Die beste Technik für Kartenzählen beim Blackjack

5/10/2019

Wer träumt nicht davon, einfach mal dauerhaft das Casino zu schlagen. Vielleicht kennst du den Hollywoodfilm „21“, in dem es um nichts anderes geht, als um professionell zusammengestellte Teams, die genau das möglich machen. Diese Vorteilsspieler schafften es, durch eine ausgeklügelte Strategie, Millionen aus den Casinos dieser Welt abzuschöpfen. Doch ist das auch bei Bitcoin Blackjack möglich? In diesem Artikel bekommst du die berühmte Hi-Low Technik gezeigt, welche es auch Spielern ohne außergewöhnliche Fähigkeiten möglich macht, Karten zu zählen.

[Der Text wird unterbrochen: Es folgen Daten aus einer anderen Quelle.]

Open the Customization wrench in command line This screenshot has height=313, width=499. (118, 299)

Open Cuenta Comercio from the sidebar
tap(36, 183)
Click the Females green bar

Doch bevor es an diese berüchtigte Technik geht, solltest du erst einmal die richtige Basisstrategie für Blackjack lernen. Denn ohne diese bringt dir das Kartenzählen nichts, da du auf dem Weg bis zum Ende des Kartendecks einfach zu viel verlieren würdest.

Blackjack-Basisstrategie

Das Spiel mit der 21 gehört zu der Sorte Casino-Tischspiel, bei dem du selbst in der Hand hast, wie gut deine Chancen stehen. Gegenteilige Beispiele hierzu sind  Roulette und Baccarat, bei denen man keinerlei Know-How benötigt, um zu spielen. Zum ersten Mal tauchte die perfekte Blackjack-Strategie schon 1956 in einem amerikanischen Magazin auf. Vier mathematisch begabte Herren erarbeiteten eine Spielweise, die sie selbst als Optimum Blackjack Strategy bezeichneten. Dies war die Grundlage für zahlreiche Abhandlungen und Bücher zu dem Thema. Eines davon, „Beat the Dealer“, brachte es zu großer Bekanntheit. Mit der darin erklärten Vorgehensweise reduziert sich der Hausvorteil bei klassischem Blackjack auf deutlich unter 1 %. Wer dazu noch Kartenzählen beherrscht, kann theoretisch dem Casino voraus sein. Hier also die perfekte Blackjack-Basisstrategie.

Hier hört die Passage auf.